An afternoon of slogging along a long flat road was rewarded when as we approached the end of the valley. Tall, dome shaped mountains surrounded the road, still in excess of 2000 and 3000m although small compared to those earlier in the day. These mountains were completely covered in forest and glittered in the sun and the slight breeze. The afternoon had developed into a perfect summers day and sleepy dogs lay basking in the warm sun. We meandered along tree lined roads and along the shore of Lake Maggiore into the lakeside holiday town of Verbania. Relaxed and mellowed after a long days riding we enjoyed fantastic italian icecream whilst the sun warmed out tired limbs; no it felt like we were on holiday!
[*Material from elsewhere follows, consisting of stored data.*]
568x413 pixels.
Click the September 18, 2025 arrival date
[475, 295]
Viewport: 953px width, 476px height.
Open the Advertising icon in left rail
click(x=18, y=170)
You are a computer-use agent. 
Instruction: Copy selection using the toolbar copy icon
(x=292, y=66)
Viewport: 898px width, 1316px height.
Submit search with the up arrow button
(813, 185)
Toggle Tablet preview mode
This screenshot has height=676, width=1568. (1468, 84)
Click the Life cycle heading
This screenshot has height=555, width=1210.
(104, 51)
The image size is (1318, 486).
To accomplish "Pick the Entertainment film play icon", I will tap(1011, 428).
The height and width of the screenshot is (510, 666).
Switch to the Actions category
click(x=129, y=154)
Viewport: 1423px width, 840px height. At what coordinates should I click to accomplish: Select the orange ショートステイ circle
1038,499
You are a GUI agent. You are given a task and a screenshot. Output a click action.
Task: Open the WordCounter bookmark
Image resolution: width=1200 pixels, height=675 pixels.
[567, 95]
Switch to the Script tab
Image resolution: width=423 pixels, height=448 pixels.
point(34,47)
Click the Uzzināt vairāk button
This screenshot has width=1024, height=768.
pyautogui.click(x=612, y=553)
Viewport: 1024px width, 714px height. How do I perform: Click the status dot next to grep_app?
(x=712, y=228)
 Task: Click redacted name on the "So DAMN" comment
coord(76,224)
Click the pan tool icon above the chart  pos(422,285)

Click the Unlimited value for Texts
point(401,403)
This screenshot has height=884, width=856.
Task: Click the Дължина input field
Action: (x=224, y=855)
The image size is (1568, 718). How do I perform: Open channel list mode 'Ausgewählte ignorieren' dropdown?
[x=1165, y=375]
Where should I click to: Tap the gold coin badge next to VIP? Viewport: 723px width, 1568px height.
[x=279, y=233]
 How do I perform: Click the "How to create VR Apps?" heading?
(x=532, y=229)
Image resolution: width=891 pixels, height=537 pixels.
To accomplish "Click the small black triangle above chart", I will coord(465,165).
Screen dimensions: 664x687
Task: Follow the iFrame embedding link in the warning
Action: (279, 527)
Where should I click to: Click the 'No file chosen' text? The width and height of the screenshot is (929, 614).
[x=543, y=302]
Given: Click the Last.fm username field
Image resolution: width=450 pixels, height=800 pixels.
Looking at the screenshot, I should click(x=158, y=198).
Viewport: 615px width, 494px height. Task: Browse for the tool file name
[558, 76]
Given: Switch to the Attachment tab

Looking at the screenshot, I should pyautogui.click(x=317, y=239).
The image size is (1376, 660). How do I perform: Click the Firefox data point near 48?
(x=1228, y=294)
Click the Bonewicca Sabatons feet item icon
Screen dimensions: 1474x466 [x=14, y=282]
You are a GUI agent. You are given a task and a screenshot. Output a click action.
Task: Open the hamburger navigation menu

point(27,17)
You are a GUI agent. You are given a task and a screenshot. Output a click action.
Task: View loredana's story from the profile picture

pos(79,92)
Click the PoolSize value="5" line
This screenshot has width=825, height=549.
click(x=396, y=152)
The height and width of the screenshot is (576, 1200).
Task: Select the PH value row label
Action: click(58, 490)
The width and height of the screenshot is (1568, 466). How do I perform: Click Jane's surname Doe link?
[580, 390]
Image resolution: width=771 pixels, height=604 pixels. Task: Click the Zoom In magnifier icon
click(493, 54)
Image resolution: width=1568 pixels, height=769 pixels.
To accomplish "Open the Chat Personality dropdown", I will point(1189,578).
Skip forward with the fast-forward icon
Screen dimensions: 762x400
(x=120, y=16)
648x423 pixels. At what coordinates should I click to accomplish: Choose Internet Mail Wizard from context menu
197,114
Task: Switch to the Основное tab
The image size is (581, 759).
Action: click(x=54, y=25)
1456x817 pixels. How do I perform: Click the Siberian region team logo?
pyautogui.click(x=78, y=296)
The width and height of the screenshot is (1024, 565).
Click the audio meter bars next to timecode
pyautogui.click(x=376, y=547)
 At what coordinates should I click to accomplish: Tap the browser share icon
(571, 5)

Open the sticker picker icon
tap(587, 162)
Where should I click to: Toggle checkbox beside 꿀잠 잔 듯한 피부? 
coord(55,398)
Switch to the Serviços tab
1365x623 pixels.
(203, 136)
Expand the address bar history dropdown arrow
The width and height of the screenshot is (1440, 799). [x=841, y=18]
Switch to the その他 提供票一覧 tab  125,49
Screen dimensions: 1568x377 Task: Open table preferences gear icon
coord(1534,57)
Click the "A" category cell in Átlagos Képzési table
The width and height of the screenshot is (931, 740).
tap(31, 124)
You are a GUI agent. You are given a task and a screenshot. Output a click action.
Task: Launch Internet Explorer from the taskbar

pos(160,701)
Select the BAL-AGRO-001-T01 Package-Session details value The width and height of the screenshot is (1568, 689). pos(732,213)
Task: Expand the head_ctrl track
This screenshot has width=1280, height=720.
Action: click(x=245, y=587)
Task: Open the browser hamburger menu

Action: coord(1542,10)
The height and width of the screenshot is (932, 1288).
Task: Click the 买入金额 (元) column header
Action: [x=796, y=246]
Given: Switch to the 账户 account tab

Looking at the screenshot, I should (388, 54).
Checking the map earlier we had decided on a ferry crossing of the lake and after licking the melted ice cream from our fingers we rolled around to the ferry terminal and rode up the ramp. As the old ro-ro ferry chugged its way across the lake we looked on in wonder at the stunning scenery and enjoyed the warm evening air rushing past. I took in the view with a great feeling of contentment as I thought of three unforgettable days through great landscapes.
We wearily pushed the bikes off the ferry and set about looking for somewhere to stay for the night in the small picturesque town of Laveno. A fair amount of unsuccessful wnadering was topped when Andy unceremoniously fell off his stationary bike in front a gang of Italian teenagers who disappeared hooting with laughter. We were knackered! Finally, having ended up back on the lake shore, we asked an old couple if they knew of a hotel nearby. They gave us directions to the only place in town and set about asking about our trip: "Mom-a-mia!" he exclaimed when we told him we were heading to Venice, looking remarkably similar to Mario from Nintendo's Mario brothers games. We're definitely in Italy now, we thought!
After a mountain of pasta, pizza and garlic bread we sat by the lake as the sun set, silohuetting the mountains, and sparkled on the water.